__Goal__
Edit the lines running from the line containing "At what coordinates" up to and including the line containing "coord(1212,433)", replacing "Report name" with "Document title" and leaving all else unchanged. Omit the pictures from your answer.

__Records for the task__
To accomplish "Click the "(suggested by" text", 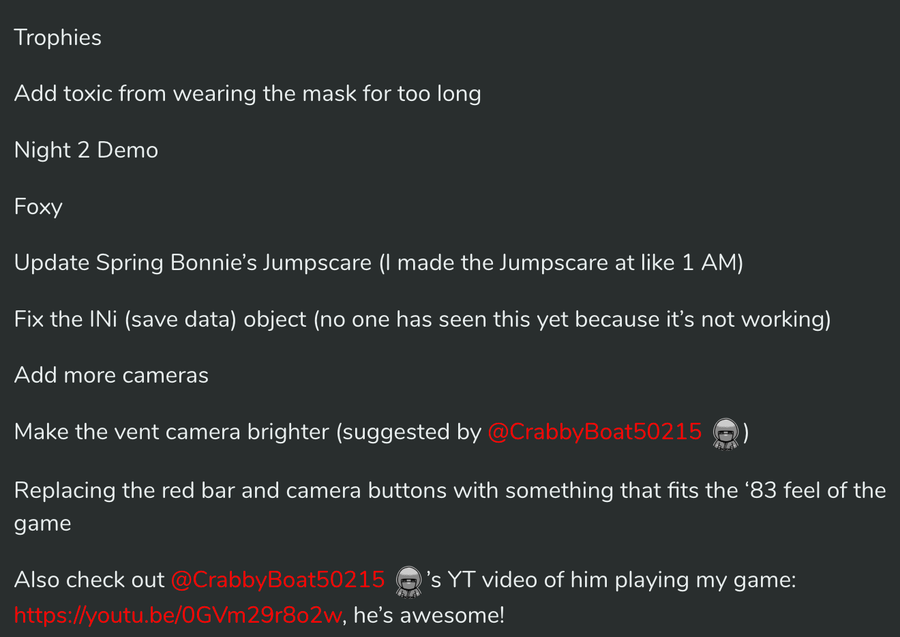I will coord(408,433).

---

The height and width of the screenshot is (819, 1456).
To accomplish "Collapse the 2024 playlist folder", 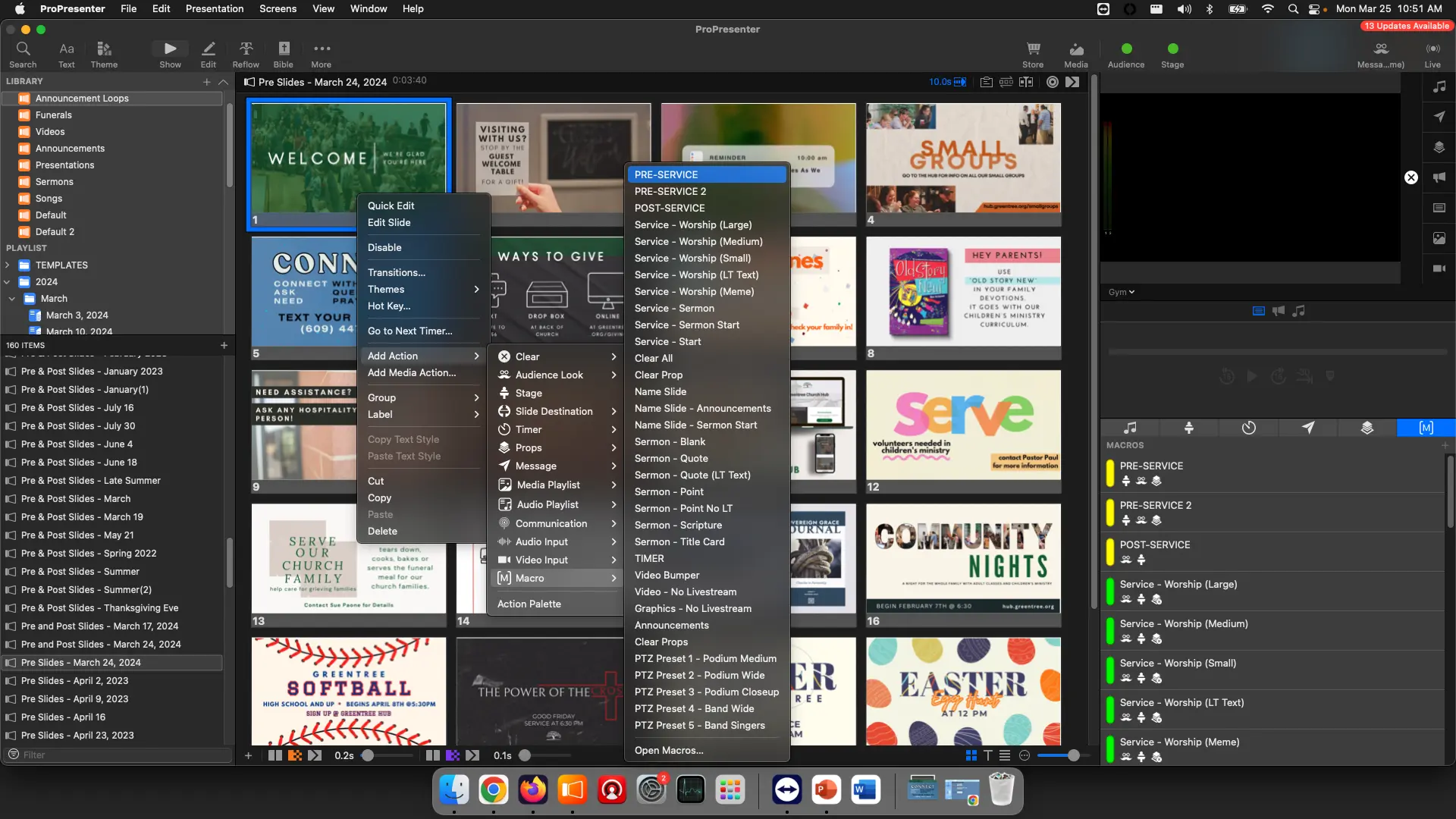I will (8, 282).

* * *

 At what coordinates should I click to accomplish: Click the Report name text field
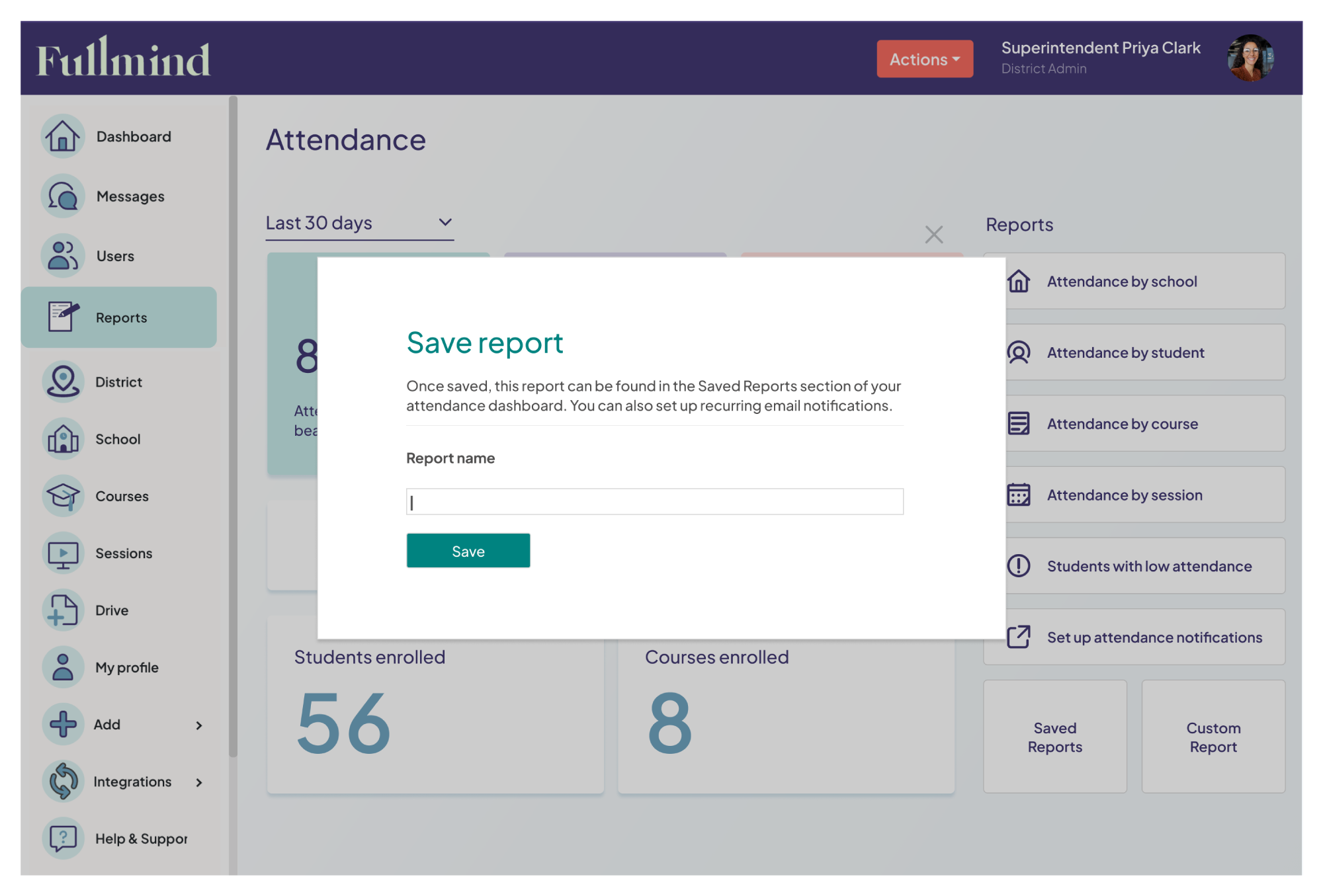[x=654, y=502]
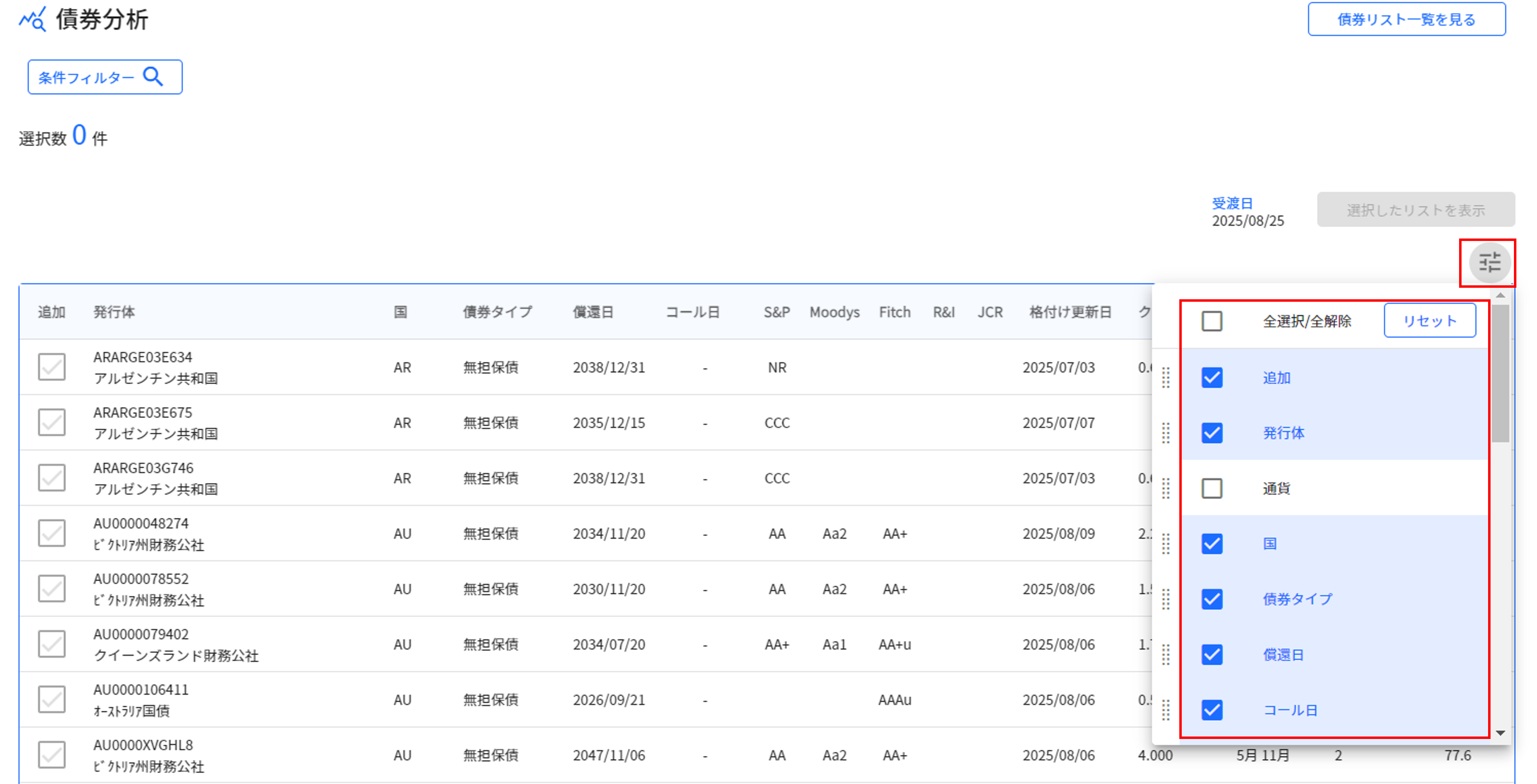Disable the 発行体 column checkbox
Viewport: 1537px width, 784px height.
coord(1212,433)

__Finished task__
 At what coordinates should I click to accomplish: Click the Document title text field
[x=654, y=502]
Disable the 発行体 column checkbox
Viewport: 1537px width, 784px height.
coord(1212,433)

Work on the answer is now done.